Wir hören häufig: „Das werde ich ihm nie verzeihen“, „Vertraue niemandem!“, „Denke unlauter und du wirst Erfolg haben … Mit dem Evangelium in der Hand und dem Wissen, dass es eine dauerhafte Berufung zur Treue ist, weil Jesus, unser Meister und Herr, vergab, vertraute und niemandem gegenüber negativ eingestellt war, können wir Argwohn und Misstrauen nicht als Lebensnorm akzeptieren. Sie sind aber nachvollziehbar, weil wir Menschen sind und keine auf bestimmte Handlungsweisen programmierten Roboter.
Viele Menschen gehen durch unser Leben, manche bleiben, andere gehen einfach weiter. Je nachdem, wo wir sind und leben, sehen wir jeden Tag unterschiedliche menschliche Verhältnisse und Wirklichkeiten, einige von ihnen erfordern unsere Aufmerksamkeit in unsere Arbeit oder bei unserem Zusammenleben an gemeinsamen Orten oder in der Nachbarschaft, andere liegen außerhalb unseres Wirkungsbereiches.
Die Felder von Konflikten oder von gutem Verstehen sind je nach unserer Psychologie, unserer Kultur, unserem Alter … unterschiedlich. In jedem von uns gibt es eine Welt, die sich von jener der anderen unterscheidet, und daher existieren unterschiedliche Wege, die Schwierigkeiten des Zusammenlebens zu meistern, familiäre oder gemeinschaftliche Liebe, den Geist der Zusammenarbeit oder auch freundschaftliche Beziehungen.
Wenn unser Leben mit einem oder mehreren Menschen in Konflikt gerät, muss die Werkstatt unseres Herzens viel Respekt und Verantwortung hervorbringen, uns dorthin zu bringen, wo wir sein sollten. Es ginge darum, jeden nur denkbaren Dialog zu suchen, um die Gründe für das Handeln des anderen zu verstehen, ohne ihn zu beurteilen. Besser reparieren als wegwerfen!

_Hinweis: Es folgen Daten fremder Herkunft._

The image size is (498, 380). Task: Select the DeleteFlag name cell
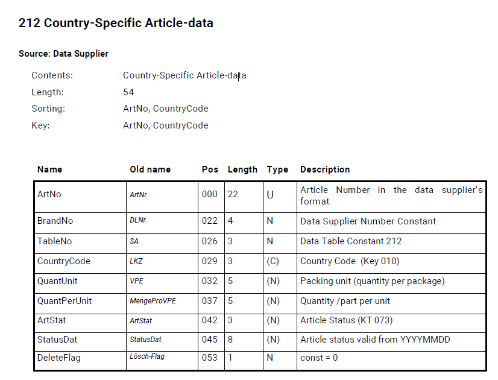pos(80,360)
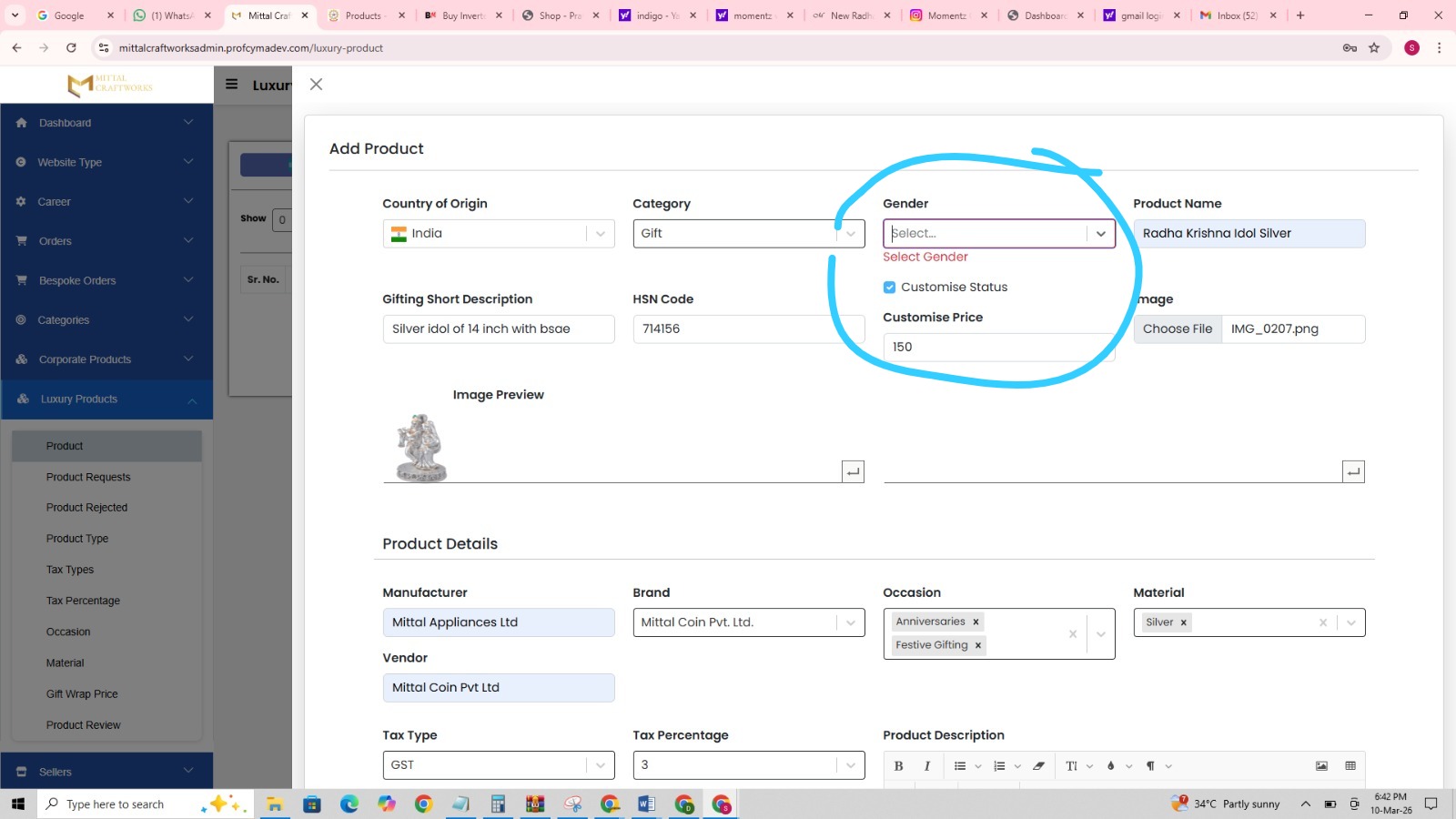This screenshot has width=1456, height=819.
Task: Expand the Country of Origin dropdown
Action: (600, 234)
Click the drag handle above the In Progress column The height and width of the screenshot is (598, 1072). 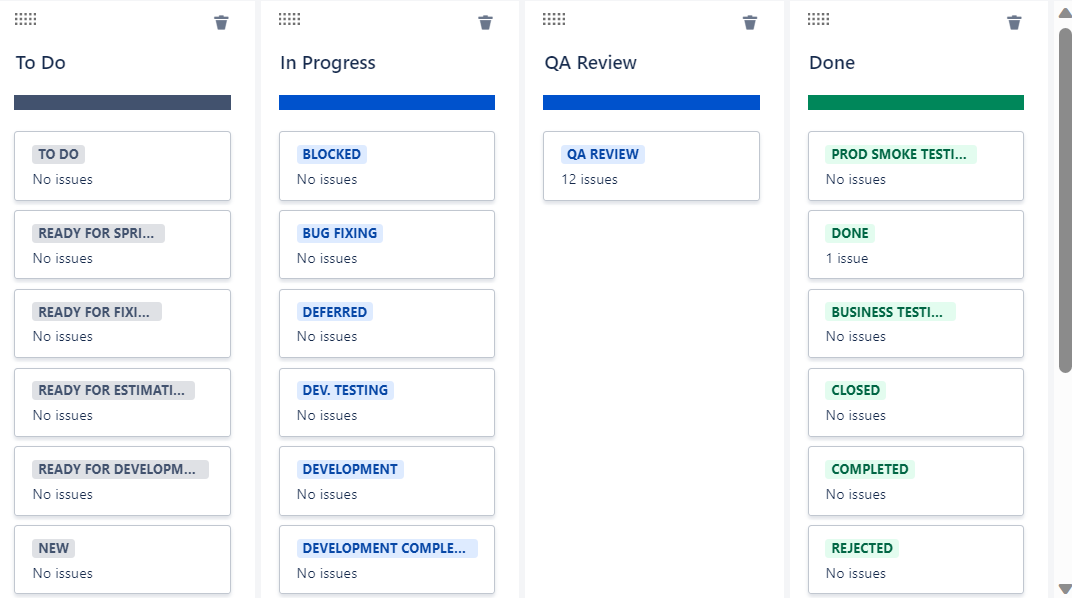coord(289,18)
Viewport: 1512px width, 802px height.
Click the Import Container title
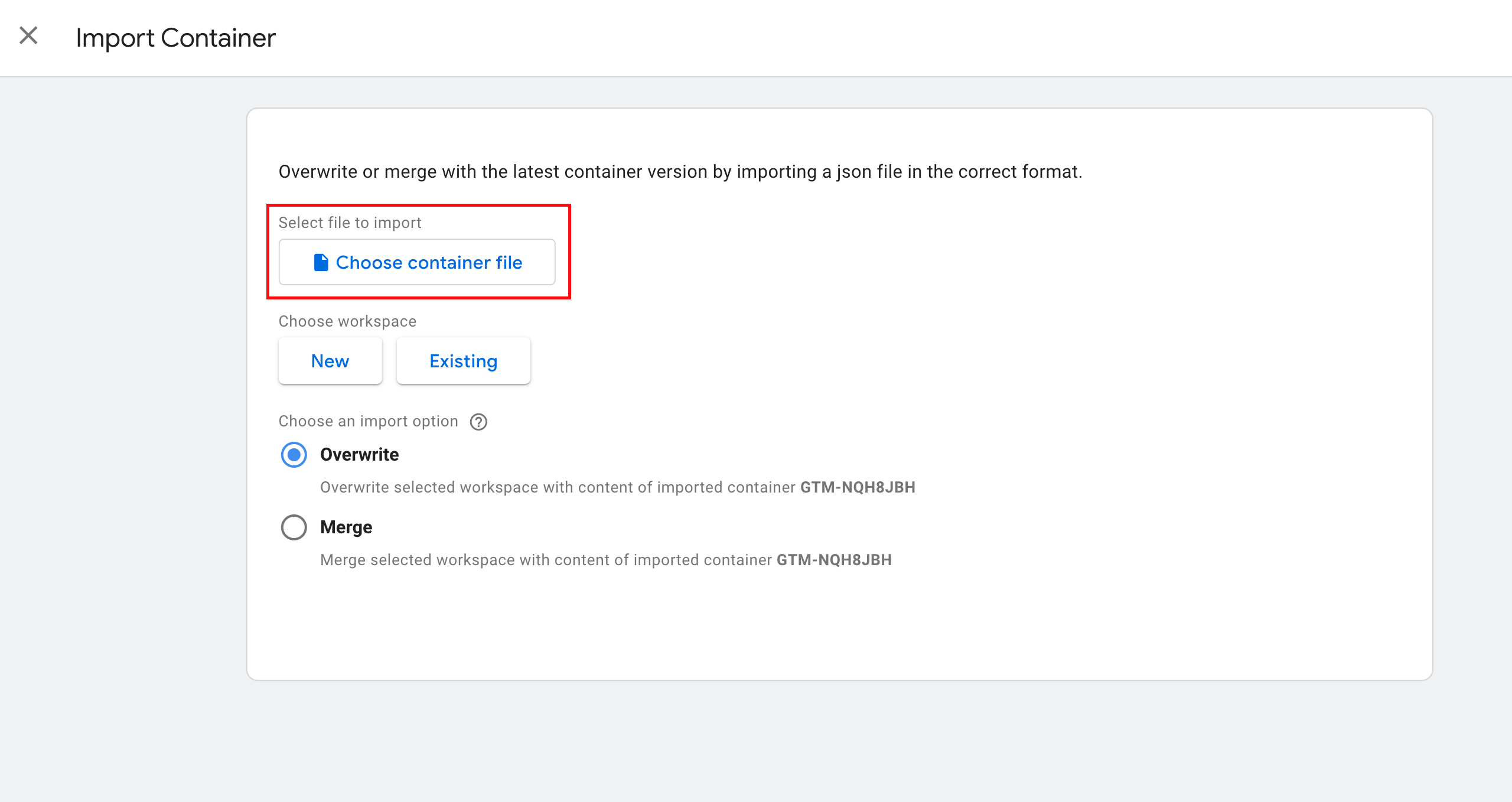(x=175, y=38)
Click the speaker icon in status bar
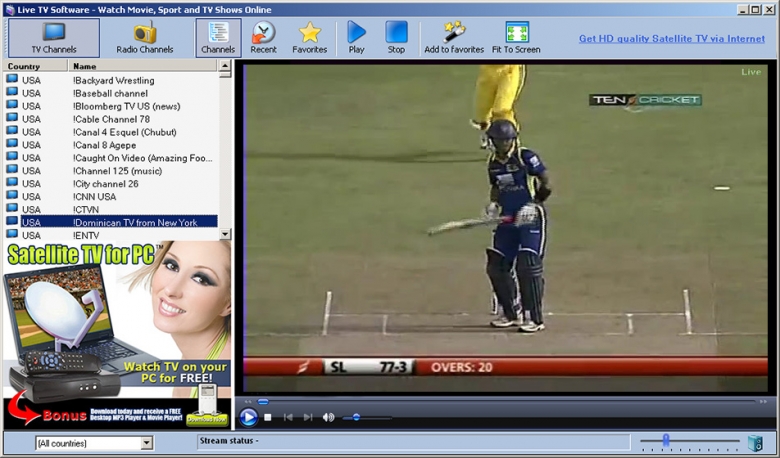The width and height of the screenshot is (780, 458). click(x=755, y=442)
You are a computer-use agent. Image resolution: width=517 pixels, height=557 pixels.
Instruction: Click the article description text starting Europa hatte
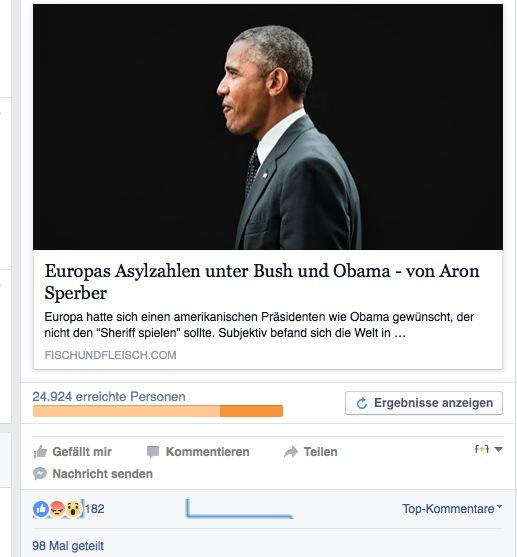pyautogui.click(x=259, y=325)
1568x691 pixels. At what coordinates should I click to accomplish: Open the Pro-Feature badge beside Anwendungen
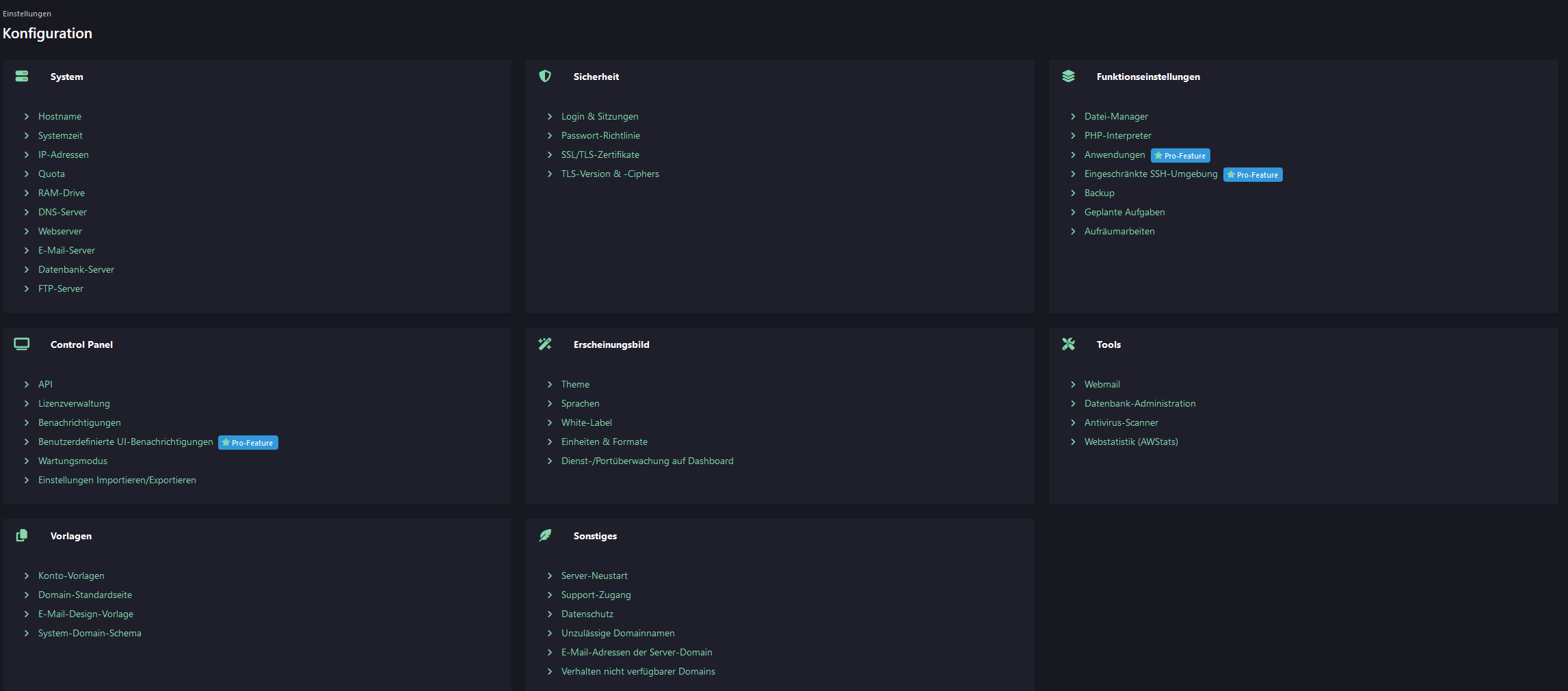pyautogui.click(x=1180, y=156)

Wenn wir aber Türen schließen, kann es vorkommen, dass wir selbst eingesperrt sind und der Schlüssel außen steckt.
weil:
wenn wir glauben, dass eine Freundschaft niemals zerbrechen wird und sie zerbricht,
wenn wir uns über jemanden erheben,
wenn wir denken, dass wir besser sind als andere,
wenn wir im Leben mehr von Misserfolgen als von Erfolgen geprägt werden,
wenn wir uns als unseren eigenen Feind betrachten,
wenn es uns wehtut, dass es Menschen gibt, die sich nicht so engagieren wie wir,
wenn wir nicht reif genug sind, um eine Niederlage einzugestehen,
dann:
lasst uns das Werkzeug der Demut benutzen und uns auf den verwundeten und verlassenen Jesus schauen. Papst Franziskus sagte bei der Messe des chaldäischen Ritus in der St. Josephs-Kathedrale in Bagdad am 6. März 2021: „Wenn ich so lebe, wie Jesus es verlangt, was habe ich dann davon? Riskiere ich nicht, dass andere über mich herrschen? Lohnt sich die Einladung Jesu oder gehöre ich dann zu den Verlierern? Diese Einladung ist nicht wertlos, sondern weise.“ Und Weisheit ist die Zwillingsschwester der Demut.
Wenn wir uns in Situationen wiederfinden, in denen unsere Herzenswerkstatt – auch wenn wir vergeben und vergessen haben – keine Veränderungen in unserem persönlichen Leben oder im Leben derer bewirkt, die sich von unserer Zuneigung, unserer Brüderlichkeit, unserer Freundschaft, unserem Vertrauen und von unserem Willkommen entfernt haben, werden wir möglicherweise enttäuscht sein… Wir können andere aber nicht ändern. Das zu akzeptieren erfordert einen Reifegrad, der uns in Frieden mit uns selbst sein lässt.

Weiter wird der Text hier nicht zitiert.